Problems to solve ->
#1 In the blog post about Silent Sky, what job does Henrietta Leavitt get at Harvard?
#2 Write the next part of the blog post about Silent Sky, starting right after its last sentence.

Text block ->
..........
Chaos Attraction

Silent Sky

2017-12-09, 10:24 a.m.

Yesterday I briefly went to the Craft Center party, but ever since they started having a swap party instead of the staff auction I have not been too into it. What if nobody has anything I want and wants to trade with me or vice versa? Awkward! Also, I am about out of "stuff I don't want" except some ceramics I don't think anyone would want, so....eh. Also, I spent most of the party texting with Jackie, who was canceling our get together because she got sick and hoo boy, she was feeling bad about that. I was all, "it's okay! I'll see you on another weekend!"

After that I left to go see Silent Sky, (seriously, this tumblr about the play is excellent) about an astronomer named Henrietta Leavitt. "Hidden Figures for astronomy" is uh...a pretty good analogy for the play, really. Henrietta is a diehard science girl who gets hired to work at Harvard as a "computer" (same thing as Hidden Figures) along with two other badass ladies who should have gotten more attention as well.
The professor they worked for (who's not in the play) decided that hiring his Scottish housekeeper, Wilhemina, to do the job would still be better than the dudes he'd been working with, so after that he just hired ladies...who got called "harem." Henrietta is all, "I got hired to be in a math harem?!" The other lady, Annie, is a suffragette badass and is standoffish but smart and loyal. Both women are cool beans.

Meanwhile, Henrietta goes back and forth with her sister Margie, a lady who chose to stay at home and have a family and take care of dad and play the piano. Margie can be a bit annoyed when Henrietta doesn't come home to visit or write much, and when Henrietta does go home it derails both her career and the vaguely budding love life she might have had.

I wasn't sure what to make of the lone dude in the play, Peter Shaw. He seems to represent all kinds of dudes, from not being super into ladies working in science (to some degree) to being impressed by Henrietta professionally and personally. He's a bit of a pontificator, and a daddy's boy because apparently he just does whatever daddy wants, like work in astronomy or marry someone else (absence in his case did not make the heart grow fonder). But in the end he does seem to be a friend to Henrietta.

At the end, Henrietta comes down with vague "probably cancer" disease that isn't spelled out, which frustratingly prevents her from doing her work. But her legacy lived on, so that's a nice thing even if she didn't live long enough to get a Nobel nomination.
..........
Information supplied ->
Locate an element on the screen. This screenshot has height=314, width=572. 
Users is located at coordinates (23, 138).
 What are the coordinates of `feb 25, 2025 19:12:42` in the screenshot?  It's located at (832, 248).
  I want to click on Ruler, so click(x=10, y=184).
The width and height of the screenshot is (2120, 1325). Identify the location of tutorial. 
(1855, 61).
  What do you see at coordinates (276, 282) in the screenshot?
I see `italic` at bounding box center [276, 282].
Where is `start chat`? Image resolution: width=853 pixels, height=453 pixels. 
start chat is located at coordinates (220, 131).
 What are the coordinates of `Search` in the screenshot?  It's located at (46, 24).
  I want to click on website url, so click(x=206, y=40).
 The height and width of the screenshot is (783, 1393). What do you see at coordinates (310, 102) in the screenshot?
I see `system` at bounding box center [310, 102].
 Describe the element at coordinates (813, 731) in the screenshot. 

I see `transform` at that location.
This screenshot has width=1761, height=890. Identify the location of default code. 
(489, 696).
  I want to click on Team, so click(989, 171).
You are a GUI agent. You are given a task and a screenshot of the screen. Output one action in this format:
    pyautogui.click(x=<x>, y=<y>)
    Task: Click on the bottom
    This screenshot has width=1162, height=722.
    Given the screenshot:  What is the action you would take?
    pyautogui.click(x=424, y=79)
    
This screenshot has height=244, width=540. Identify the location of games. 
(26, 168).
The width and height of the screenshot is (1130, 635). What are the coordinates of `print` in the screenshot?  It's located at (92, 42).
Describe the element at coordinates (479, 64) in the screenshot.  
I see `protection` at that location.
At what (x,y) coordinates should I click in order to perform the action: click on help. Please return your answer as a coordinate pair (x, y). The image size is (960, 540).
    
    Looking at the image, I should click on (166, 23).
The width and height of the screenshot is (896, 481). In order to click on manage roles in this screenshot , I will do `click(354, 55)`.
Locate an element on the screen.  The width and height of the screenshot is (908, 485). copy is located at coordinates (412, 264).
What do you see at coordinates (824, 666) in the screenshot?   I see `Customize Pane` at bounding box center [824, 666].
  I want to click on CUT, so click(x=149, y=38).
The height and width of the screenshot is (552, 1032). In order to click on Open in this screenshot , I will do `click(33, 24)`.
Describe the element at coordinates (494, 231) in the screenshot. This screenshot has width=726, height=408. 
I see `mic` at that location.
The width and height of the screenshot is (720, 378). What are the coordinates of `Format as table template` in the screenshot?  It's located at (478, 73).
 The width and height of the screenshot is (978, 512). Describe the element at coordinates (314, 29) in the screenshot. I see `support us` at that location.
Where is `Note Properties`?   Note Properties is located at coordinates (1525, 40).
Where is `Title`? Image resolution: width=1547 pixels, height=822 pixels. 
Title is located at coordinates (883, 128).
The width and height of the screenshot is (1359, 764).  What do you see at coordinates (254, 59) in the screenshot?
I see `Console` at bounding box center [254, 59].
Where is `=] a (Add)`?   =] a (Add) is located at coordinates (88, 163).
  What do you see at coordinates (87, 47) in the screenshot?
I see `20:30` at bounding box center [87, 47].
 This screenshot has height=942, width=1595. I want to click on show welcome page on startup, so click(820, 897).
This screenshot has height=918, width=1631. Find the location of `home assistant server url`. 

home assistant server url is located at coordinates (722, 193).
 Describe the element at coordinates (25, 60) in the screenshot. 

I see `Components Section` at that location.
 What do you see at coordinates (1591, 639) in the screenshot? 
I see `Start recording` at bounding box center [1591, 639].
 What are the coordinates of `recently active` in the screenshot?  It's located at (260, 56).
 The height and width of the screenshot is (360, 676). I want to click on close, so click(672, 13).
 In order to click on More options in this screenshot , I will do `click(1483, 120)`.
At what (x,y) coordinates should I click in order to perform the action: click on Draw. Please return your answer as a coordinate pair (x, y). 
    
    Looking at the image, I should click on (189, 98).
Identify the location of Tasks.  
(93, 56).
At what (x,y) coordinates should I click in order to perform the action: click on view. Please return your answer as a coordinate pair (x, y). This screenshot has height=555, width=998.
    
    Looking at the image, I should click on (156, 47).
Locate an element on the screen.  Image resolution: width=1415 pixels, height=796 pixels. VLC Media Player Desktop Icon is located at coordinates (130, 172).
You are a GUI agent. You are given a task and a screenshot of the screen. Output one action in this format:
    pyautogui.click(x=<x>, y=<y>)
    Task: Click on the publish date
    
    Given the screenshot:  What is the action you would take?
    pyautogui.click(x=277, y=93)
..........
Answers below ->
#1 She is hired to work there as a "computer."

#2
Favorite quote from the play: “You asked God a question and he answered. That’s the meaning of meaning for most of us.”

I will say that as a person who's always been interested in deafness/ASL, Henrietta's not exactly written/played like she is deaf though. (Note: another one of her coworkers was also deaf in real life, which the play doesn't show.) While she's got this hearing aid setup of headphones/brooch/wired/battery pack on almost all of the time, I couldn't help but notice that she never has issues hearing anything (for example, her sister's music, which inspires her at one point to realize the distances between stars), such as conversations across the room when she can't see them. Just a little nitpick there.

But overall, it was a very cool show and I am sorry my scene partner didn't show. She would have liked it. I find it odd that she wants me to text her and then she never texts back...I will probably never see her again, which sucks. There's two people right now who have recently left the circumstances I met them under and I fear without said circumstances, we may not be able to maintain the connection. Bleah on that, but if you don't write back...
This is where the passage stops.